El guardia sin comprenderlo, con esa voz recordó a la diosa que había mirado por tanto tiempo inmóvil, contemplativa. Pudo negarse para quedarse a dormir dentro del museo, con su hermano gemelo, el guardián nocturno; pero una razón sanguínea, inteligible para sus latidos arrebatados, le llevo a elegir subirse a la carroza, junto a esa sombra desconocida, seductora.

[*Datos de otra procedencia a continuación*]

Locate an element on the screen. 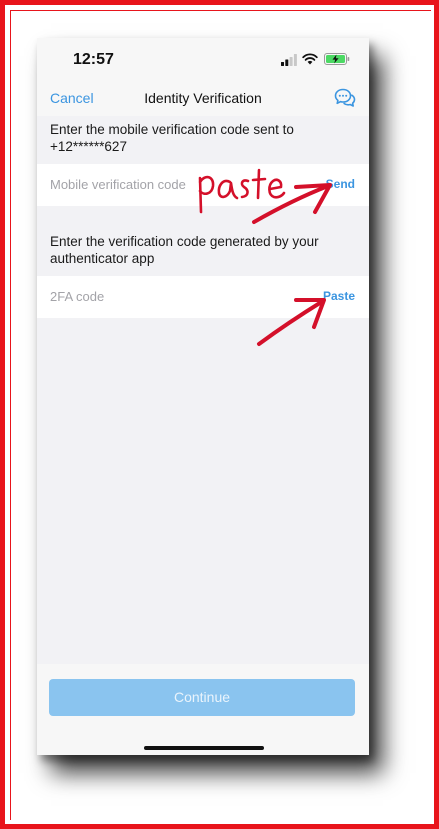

—Vivo cerca de la finca del héroe anónimo, al final del camino de los pinos —balbuceaba con una incertidumbre triste antes que temerosa. La mujer se cubría con una bata negra y larga, su rostro lo ocultaba un velo oscuro—. Vivías a la cercanía de ese escritor heroico, por escribirse en un mundo de indiferentes incomprendidos. ¿Te imaginas que tan solo se sentía entre palabras sordas? La vocecita sensual se quebraba para ser un violín de melancolía afónico.
—¿Usted le conoció? Al menos pudo leer alguno de sus libros anónimos. Parece como si hubiese sido una de sus amantes fugaces; él tenía un gusto estético obsesivo por las mujeres egipcias, escribió cartas romanceras para una diosa de Egipto que ahora no recuerdo, con la fe de resucitarla en una lírica anacrónica —vociferaba sus palabras frágiles como el niño en la oscuridad se pregunta quién es.

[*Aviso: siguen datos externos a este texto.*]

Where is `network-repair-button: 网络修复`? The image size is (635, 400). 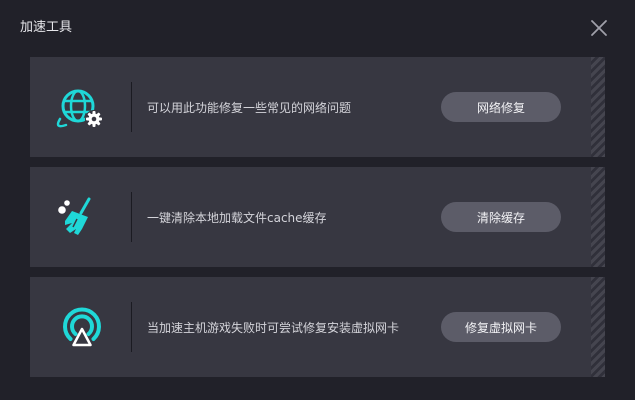
network-repair-button: 网络修复 is located at coordinates (501, 107).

—¿Me creería si le afirmo que somos amantes en otro inframundo? Él, con su palabra ansiosa de ser amada, me enamoró como ninguno de los vivos en mis tiempos en el Nilo; al hacerlo, abrió un portal lingüístico espacial, que al morir le arrojó al inframundo egipcio, donde seremos seres de arena y soles blancos, libres de relojes enfermos o tragedias mortales—. Ella desapareció con gesto de mano fino el velo, se desabotono la bata, era la diosa Amunet, cubierta por su vestido largo de lino blanco, bordeado de oro.

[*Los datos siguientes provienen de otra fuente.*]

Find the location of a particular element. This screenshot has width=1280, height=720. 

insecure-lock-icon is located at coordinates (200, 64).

—Estaba de luto pero ya no, te encontré de nuevo —sus ojos verdes alumbraban su rostro moreno, revelador.
—Ese escritor no es posible ahora pueda serlo. Es verdad que él juró regresar entre los vivos del verbo arenoso para encontrarte inmortal en algún rincón de este mundo que gira la soberana muerte. Amunet, entonces no fueron horas, sino sendas de la consciencia lingüística espacial. Y el museo era tu palacio en otra dimensión planetaria, tú la que me mirabas inmóvil, resucitada de poesía. El otro guardia la sombra de mi ser terráqueo, muerto —seguía sin temblarle la voz ni un solo músculo al expresar una verdad irremediable, dolorosa.
—Sí. El ataúd de atrás es tu cadáver embalsamado; moriste como antes, tu corazón se detuvo intemporal, al escuchar entre tus palabras sordas, un te amo divino, necesario para morir inmortalizándonos —ella se acariciaba los muslos fornidos al susurrarle sonriente tales palabras tan escasas, fantásticas en ese mundo para él ya lejano, donde se amaba por hastío, no por vocación revolucionaria. La carroza era ya un carro egipcio forjado en arena de oro, lo jalaban un par de calaveras humanas, eran el tiempo y la muerte del pasado humano en ese amante apenas descubierto, por fin amado.
—Amunet, te amaré en el inframundo egipcio; ahí el presente es un futuro continuo, soñado por dioses inmortales de palabras mística, espaciales. Volví a existirme mortífero para encontrarte inmortal en una realidad lingüística espacial, siendo otro cuando la escribí rimada de vida impredecible, caótica —le besó con tal fuerza colosal para juntos volverse seres de arena dorada, con miradas blanquiazules.
El carro egipcio se dirigía hacia la luna de la que colgaba una pirámide egipcia al revés, ellos junto con todo ese universo fúnebre, desaparecían en la punta de luz plenilunio. La luna solitaria se manchó de infinito áureo.